School tries to clear higher education obstacles Seminar targets families that rule out college

November 19, 1998|By James M. Coram | James M. Coram,SUN STAFF

Officials at Francis Key Scott High School in New Windsor will conduct a college information seminar tonight for Carroll students and parents who assume that higher education is out of the question.

"We want to show parents what resources are available," said Lorraine Fogle, the Francis Scott Key guidance counselor who designed tonight's program.

"It is our desire to see more of our students from all ethnic and racial backgrounds successfully pursue post-secondary education," Fogle said.

Many students whose parents never went to college are not planning to attend either "because most assume it is out of the question because of financing," she said. "We want to encourage more to attend."

Traditionally, such students and their parents did not attend the college information nights that each Carroll high school provides in January, Fogle said.

"We have not gotten a lot of participation from first-generation college students" -- especially minority students, she said.

Financial aid will be high on the list of topics discussed tonight.

"We want to provide enough information that students and their parents can make a more informed choice" about whether to attend college, Fogle said.

Fogle, who has been at Francis Scott Key for three years, came up with the idea of tonight's program after visiting local churches talk about sponsoring youth mentoring programs.

While making those presentations, "We had parents telling us lots of questions were not being addressed," she said. "We decided to open this up to the community.

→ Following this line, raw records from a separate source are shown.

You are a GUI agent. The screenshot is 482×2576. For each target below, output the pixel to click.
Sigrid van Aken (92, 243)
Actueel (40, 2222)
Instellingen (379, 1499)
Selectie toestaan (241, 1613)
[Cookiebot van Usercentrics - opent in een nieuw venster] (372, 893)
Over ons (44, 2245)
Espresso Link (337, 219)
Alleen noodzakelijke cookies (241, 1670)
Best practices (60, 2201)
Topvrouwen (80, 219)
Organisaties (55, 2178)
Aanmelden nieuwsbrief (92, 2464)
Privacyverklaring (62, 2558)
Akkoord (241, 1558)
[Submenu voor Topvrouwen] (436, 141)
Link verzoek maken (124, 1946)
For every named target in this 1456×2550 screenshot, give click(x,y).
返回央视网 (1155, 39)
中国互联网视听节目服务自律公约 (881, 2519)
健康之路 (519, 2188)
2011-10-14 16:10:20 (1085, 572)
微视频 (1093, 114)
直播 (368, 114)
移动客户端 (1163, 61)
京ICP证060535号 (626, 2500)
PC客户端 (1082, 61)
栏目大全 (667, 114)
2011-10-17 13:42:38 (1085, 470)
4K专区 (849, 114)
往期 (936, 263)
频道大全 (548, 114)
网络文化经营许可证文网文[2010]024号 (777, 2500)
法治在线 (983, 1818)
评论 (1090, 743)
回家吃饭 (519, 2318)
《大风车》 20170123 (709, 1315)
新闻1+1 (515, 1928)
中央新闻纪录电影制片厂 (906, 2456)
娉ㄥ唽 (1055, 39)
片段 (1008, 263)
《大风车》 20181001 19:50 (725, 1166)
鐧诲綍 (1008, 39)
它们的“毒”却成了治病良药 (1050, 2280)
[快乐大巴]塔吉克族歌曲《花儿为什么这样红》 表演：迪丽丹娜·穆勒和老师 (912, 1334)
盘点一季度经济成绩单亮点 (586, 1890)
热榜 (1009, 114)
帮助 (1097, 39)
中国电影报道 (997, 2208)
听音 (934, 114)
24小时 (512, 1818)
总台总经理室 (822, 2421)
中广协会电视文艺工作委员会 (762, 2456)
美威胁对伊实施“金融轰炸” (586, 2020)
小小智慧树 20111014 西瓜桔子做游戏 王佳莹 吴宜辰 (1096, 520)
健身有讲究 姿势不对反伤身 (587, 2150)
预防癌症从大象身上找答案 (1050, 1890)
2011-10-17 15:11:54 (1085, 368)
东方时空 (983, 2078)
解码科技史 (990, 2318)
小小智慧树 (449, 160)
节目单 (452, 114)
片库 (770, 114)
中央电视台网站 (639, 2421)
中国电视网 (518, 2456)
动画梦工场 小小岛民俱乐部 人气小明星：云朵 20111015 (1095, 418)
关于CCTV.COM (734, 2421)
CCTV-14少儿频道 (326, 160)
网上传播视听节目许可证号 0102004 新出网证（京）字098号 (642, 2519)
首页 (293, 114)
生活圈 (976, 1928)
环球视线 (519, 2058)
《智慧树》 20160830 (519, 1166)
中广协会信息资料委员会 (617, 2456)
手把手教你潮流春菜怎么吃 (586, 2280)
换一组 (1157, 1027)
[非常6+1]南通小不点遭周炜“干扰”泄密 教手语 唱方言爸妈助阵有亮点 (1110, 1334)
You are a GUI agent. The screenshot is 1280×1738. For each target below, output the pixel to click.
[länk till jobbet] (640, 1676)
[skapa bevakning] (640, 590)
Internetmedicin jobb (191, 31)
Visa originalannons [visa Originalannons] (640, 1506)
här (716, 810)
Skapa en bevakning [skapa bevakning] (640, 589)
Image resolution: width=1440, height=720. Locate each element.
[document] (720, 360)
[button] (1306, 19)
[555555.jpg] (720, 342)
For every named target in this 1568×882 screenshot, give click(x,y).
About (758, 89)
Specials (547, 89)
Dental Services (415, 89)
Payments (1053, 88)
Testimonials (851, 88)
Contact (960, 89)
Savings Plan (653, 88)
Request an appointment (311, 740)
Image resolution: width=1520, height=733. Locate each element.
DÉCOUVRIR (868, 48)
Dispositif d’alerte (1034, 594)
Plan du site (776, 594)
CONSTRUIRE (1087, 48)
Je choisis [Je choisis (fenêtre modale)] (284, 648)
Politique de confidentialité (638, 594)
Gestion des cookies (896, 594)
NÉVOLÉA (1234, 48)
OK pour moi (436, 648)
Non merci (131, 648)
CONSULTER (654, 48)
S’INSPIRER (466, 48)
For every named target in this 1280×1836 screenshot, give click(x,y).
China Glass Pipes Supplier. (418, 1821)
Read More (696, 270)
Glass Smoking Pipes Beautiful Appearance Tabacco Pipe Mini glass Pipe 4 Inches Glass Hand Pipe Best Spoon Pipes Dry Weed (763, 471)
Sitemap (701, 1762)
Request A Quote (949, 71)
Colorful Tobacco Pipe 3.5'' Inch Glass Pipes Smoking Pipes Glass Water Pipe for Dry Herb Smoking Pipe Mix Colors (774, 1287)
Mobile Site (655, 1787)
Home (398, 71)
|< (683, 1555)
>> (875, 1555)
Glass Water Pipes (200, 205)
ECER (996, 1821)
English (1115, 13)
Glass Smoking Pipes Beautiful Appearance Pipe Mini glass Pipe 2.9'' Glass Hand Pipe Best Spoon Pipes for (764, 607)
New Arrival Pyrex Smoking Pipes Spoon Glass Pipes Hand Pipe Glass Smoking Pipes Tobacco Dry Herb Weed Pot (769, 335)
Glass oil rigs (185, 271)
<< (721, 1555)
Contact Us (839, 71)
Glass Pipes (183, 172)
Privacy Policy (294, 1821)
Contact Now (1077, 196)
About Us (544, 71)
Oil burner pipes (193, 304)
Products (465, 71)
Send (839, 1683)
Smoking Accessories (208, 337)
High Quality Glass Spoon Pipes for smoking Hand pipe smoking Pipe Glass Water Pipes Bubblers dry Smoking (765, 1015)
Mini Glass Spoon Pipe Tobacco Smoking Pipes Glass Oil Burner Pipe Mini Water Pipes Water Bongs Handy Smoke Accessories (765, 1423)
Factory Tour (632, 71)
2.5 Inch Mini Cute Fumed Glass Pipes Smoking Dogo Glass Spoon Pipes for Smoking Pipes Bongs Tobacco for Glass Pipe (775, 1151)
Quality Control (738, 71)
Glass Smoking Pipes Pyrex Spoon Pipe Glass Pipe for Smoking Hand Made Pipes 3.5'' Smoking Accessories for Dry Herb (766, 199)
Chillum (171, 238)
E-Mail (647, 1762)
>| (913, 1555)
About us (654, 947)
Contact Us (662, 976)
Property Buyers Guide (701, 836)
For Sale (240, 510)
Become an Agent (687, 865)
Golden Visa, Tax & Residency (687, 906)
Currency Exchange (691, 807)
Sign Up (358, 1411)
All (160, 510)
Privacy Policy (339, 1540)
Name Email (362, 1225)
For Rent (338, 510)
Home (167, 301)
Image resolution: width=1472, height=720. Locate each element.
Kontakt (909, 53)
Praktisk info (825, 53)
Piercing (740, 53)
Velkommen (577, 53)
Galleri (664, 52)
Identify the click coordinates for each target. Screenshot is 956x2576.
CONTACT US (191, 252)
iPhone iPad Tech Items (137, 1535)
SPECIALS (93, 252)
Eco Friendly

One of the problems is that the school system needs more minority teachers, but that situation will not improve if many minority students choose not to go to college, she said.

One of tonight's goals will be to inform minority students and their parents about career opportunities available for minority educators.

Carroll's minority population -- which Fogle estimated at about 2.5 percent for African-Americans and 5 percent for all minorities -- "is such a small number that some colleges are not even recruiting" minorities in Carroll County, she said.

Fogle brought together representatives of three of Maryland's historically black colleges -- Bowie State University, Morgan State University, and Coppin State College -- to talk tonight about the advantages of attending a historically black college and about available financial aid packages.

A representative of Carroll Community College will discuss the advantages academically and financially of first attending a two-year community college.

Speakers will discuss college admission requirements and procedures, financial aid programs and "stumbling blocks in pursuing post-secondary education," Fogle said.

After the presentations, students and their parents can meet with representatives individually, including someone who will answer questions about what learning-disabled students should consider when selecting a college, Fogle said.

Although the seminar is designed especially for minority students and their parents, everyone from middle school and older is invited, she said.

The program will begin at 7 p.m. in the school cafeteria.